++++ RECORD EXCERPTS

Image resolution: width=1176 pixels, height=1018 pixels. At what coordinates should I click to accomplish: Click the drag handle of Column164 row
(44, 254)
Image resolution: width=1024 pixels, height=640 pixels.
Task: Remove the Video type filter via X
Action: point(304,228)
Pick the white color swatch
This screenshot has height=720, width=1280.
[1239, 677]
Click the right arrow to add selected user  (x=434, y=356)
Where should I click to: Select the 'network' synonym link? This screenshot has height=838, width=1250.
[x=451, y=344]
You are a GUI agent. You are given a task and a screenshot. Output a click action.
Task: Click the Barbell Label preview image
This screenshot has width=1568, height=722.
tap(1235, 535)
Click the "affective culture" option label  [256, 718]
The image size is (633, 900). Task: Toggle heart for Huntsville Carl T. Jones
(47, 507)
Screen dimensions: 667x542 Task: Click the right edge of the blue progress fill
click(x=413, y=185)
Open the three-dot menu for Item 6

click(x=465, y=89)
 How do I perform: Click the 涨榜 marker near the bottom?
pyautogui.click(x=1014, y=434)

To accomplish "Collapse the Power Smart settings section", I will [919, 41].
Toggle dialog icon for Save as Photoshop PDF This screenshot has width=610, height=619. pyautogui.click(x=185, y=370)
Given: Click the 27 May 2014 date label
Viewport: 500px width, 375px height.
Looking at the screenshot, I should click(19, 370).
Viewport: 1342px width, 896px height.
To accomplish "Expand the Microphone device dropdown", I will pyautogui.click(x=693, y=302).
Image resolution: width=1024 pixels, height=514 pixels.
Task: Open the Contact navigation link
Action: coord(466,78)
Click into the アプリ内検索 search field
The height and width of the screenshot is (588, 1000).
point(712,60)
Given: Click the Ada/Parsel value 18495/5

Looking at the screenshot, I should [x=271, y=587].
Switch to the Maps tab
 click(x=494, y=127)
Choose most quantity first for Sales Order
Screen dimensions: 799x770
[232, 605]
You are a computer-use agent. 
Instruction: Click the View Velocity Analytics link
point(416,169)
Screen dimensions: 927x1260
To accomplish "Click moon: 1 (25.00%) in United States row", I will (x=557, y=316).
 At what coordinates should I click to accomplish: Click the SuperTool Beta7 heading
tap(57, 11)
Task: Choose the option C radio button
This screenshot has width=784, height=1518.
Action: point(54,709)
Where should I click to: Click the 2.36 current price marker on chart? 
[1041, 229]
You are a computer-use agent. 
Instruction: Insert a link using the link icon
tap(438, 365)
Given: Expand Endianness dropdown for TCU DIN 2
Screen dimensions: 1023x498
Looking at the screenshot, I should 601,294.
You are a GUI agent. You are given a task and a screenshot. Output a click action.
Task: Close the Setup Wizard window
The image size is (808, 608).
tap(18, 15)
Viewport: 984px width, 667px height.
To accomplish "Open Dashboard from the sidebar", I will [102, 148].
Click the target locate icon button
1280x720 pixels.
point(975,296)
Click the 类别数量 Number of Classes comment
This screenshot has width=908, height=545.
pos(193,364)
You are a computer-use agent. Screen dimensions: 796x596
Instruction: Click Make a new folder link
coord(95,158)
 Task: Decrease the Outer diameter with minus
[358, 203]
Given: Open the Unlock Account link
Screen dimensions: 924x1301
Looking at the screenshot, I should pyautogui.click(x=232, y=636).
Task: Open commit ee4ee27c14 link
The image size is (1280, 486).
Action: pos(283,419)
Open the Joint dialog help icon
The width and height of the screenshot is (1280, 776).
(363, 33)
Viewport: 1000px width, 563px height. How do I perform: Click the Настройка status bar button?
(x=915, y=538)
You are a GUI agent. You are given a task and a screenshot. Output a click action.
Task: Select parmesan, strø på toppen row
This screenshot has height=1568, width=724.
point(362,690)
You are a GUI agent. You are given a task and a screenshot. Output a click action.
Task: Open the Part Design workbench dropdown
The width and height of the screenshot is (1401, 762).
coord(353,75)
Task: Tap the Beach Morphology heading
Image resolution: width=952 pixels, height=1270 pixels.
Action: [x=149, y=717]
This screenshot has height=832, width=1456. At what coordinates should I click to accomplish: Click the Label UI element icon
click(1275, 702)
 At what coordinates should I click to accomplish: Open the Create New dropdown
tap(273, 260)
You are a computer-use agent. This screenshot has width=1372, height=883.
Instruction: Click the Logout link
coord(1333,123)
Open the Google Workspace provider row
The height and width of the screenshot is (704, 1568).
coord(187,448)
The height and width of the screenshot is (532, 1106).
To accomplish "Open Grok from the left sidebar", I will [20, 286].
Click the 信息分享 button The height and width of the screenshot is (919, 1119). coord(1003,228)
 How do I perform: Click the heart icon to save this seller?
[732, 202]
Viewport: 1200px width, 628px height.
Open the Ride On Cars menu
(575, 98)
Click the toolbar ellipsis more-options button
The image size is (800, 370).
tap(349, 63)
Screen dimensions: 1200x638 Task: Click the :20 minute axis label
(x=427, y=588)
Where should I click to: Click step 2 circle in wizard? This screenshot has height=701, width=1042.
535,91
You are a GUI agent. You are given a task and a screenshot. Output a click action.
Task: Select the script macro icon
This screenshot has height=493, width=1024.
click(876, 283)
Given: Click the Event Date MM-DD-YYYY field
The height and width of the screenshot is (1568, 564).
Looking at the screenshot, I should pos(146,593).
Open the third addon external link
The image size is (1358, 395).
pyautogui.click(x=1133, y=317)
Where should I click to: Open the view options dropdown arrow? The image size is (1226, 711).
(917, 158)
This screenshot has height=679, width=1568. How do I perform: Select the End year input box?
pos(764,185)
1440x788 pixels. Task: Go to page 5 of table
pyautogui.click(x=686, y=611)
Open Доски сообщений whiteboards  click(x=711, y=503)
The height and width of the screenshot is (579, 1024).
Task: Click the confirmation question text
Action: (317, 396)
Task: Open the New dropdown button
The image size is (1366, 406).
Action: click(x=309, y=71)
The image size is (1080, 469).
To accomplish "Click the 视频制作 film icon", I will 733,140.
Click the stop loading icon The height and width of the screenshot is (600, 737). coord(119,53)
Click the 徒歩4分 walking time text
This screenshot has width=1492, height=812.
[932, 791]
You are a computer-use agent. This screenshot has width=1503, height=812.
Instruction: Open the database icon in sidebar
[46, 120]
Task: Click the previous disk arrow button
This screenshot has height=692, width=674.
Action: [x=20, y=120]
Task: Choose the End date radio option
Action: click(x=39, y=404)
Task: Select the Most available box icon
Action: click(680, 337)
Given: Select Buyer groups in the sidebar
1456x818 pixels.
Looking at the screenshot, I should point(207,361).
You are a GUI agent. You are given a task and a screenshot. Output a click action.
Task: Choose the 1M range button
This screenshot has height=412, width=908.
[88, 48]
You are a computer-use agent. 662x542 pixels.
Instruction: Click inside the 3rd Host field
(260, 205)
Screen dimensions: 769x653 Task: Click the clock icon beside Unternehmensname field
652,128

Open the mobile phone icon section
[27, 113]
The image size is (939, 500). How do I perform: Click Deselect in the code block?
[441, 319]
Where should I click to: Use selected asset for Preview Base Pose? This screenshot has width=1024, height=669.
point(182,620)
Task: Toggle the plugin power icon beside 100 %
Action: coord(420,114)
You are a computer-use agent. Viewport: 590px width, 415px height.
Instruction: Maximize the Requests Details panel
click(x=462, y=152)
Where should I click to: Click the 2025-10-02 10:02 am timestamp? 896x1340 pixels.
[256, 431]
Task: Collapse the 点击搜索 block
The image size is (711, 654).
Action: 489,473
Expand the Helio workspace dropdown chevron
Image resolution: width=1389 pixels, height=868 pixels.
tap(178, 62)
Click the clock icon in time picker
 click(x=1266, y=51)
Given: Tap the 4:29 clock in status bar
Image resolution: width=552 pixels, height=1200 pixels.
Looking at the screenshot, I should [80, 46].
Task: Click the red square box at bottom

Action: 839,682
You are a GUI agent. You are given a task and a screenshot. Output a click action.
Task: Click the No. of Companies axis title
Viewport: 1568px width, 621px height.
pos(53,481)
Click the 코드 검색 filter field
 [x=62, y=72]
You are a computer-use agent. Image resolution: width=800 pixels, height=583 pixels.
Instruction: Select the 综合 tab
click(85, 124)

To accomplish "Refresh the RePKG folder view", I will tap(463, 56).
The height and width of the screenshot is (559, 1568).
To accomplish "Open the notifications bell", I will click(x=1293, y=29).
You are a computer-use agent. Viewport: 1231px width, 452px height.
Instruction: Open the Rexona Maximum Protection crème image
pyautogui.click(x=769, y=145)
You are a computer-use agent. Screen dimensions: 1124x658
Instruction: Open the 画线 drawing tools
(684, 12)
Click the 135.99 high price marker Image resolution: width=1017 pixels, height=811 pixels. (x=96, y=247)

++++++++

:: WHAT TO DO ::
Find each line in the records that contains the string "computer", then say how many there are and nothing else.

:: TASK RESULT ::
10